On March 5th, 2019, an unprecedented Denial of Service (DoS) cyberattack occurred on American soil, targeted at the US power grid. This attack mainly affected the Western United States, and was a fortunately low-impact attack. No blackouts were caused, and the machines in question were out of commission for no more than five minutes, according to the North American Electric Reliability Corp, or NERC.
Even so, this leaves a historical mark on American infrastructure, and clearly demonstrates the dangers of increased connectivity. A simple firewall vulnerability was enough to cause multiple devices to be compromised and rebooted from a single point of failure. While the impact this time around was minimal, this could have gone much worse.
According to NERC's report, this problem was caused by outdated firmware. A firmware fix to patch the vulnerability that allowed this attack to happen had been released prior to the attack, but internal processes had been too lax to ensure that patch was applied before it was too late. Even after applying the patch, NERC continued to address the problem by implementing more safeguards in their networks. The steps they took (and recommend to others to protect from attacks like these) include the following:
- Employing virtual private networks (VPNs)

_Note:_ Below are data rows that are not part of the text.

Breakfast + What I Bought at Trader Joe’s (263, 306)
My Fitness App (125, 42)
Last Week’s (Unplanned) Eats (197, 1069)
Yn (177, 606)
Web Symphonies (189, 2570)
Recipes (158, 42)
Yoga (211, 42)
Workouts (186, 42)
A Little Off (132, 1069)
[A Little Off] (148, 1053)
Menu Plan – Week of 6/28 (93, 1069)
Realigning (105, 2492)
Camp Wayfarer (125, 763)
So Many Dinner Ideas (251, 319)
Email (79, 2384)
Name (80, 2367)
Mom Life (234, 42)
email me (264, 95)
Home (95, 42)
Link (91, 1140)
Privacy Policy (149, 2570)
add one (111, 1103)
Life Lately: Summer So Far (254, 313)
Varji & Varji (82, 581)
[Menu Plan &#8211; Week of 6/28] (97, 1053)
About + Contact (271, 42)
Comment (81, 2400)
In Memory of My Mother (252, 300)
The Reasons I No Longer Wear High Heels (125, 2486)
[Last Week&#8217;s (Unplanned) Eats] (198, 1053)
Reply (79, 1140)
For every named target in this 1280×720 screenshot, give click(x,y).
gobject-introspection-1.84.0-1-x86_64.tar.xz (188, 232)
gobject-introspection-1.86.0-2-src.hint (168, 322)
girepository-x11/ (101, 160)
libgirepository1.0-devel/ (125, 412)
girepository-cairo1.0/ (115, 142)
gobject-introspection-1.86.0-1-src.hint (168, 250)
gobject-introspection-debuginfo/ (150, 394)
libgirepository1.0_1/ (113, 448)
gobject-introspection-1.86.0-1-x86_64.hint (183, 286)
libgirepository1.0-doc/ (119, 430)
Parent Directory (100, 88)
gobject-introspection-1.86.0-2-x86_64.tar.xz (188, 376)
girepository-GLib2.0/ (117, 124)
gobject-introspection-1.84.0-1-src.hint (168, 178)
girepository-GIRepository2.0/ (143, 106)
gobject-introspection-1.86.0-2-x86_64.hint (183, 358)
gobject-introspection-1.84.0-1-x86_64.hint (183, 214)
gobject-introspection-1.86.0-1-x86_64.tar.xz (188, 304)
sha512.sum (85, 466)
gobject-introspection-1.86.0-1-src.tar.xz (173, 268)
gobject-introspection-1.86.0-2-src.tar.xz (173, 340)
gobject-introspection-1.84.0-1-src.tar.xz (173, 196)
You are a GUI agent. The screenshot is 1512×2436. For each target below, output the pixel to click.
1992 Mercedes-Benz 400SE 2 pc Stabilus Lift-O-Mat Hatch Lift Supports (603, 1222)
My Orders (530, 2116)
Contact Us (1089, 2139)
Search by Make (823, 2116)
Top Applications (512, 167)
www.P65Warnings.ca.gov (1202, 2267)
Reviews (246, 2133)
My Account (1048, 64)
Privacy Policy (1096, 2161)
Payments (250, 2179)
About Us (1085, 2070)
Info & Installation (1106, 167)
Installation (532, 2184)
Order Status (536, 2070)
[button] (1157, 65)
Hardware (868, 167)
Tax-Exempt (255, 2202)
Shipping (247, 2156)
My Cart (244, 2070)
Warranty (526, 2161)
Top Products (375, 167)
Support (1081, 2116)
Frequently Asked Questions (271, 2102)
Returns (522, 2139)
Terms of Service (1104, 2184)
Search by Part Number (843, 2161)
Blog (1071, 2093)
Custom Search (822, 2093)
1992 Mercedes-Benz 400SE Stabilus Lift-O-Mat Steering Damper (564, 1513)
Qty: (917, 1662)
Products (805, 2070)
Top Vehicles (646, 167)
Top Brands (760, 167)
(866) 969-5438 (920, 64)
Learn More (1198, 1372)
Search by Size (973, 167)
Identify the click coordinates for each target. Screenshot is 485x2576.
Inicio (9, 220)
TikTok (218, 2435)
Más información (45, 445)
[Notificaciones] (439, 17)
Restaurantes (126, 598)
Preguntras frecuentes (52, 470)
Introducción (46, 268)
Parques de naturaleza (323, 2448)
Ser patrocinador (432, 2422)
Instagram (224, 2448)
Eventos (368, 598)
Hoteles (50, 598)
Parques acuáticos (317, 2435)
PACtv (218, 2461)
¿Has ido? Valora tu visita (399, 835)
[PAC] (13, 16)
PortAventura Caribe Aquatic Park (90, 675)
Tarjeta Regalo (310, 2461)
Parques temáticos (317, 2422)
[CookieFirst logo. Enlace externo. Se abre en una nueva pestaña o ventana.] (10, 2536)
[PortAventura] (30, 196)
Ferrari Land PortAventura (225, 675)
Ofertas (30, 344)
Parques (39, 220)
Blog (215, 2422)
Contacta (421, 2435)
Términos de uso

- Having fewer devices connected directly to the Internet, which reduces "attack surface" or potential points of failure
- Implementing ACLs (access control lists) as an additional filter to inbound traffic, even before the firewall
- ...and many others, mostly stricter monitoring of exploits out in the wild and the network itself
Note: Denial of Service (DoS) and Distributed Denial of Service (DDoS) are actually slightly different things. Other sources are incorrectly reporting this as the latter, which involves a large number of devices performing an attack on a single source, hence the "Distributed". NERC refers to this attack as a regular old DoS, though, so we are identifying it as that.